Eine Reporterin berichtet gerade aus Los Angeles für das australische Fernsehen, als sie von einem Gummigeschoss getroffen wird. Die Situation ist nicht mehr sicher. Das Kamerateam muss fliehen. Den dritten Tag in Folge gibt es heftige Proteste gegen die Abschiebepolitik von US-Präsident Trump. Der hat den Einsatz der Nationalgarde angeordnet gegen den Willen der örtlichen Behörden.
„So wird er das Kriegsrecht bekommen, weil er uns in einen Kampf verwickeln will. Sie haben alle Gewehre. Wir wissen, dass sie alle Gewehre haben."
Für Trump sind die teilweise gewaltsamen Proteste ein Aufstand gegen die Regierung, die es niederzuschlagen gelte.
„Es gab eine Menge Gewalt. Also habe ich den Gouverneur neulich abends angerufen und gesagt: Sie müssen sich darum kümmern, sonst schicke ich die Truppen. Und das haben wir getan."

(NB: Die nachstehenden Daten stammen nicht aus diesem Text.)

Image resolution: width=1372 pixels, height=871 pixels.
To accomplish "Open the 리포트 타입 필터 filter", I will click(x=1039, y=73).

Wann genau allerdings ein Aufstand vorliegt, darüber gehen die Meinungen auseinander. Der kalifornische Gouverneur Newsom und die Polizei von Los Angeles sehen keinen Handlungsbedarf.
„Wir könnten das auch alleine schaffen. Ich denke, wir hätten zunächst eine Reihe anderer Schritte befolgt, bevor wir die Nationalgarde eingesetzt oder angefragt hätten."
Unterdessen erwägt Trump sogar, noch weiter zu gehen. In einem Pressestatement schloss er auch die Entsendung von Marinesoldaten nicht aus, sollten die Proteste gegen seine Migrationspolitik weiter anhalten.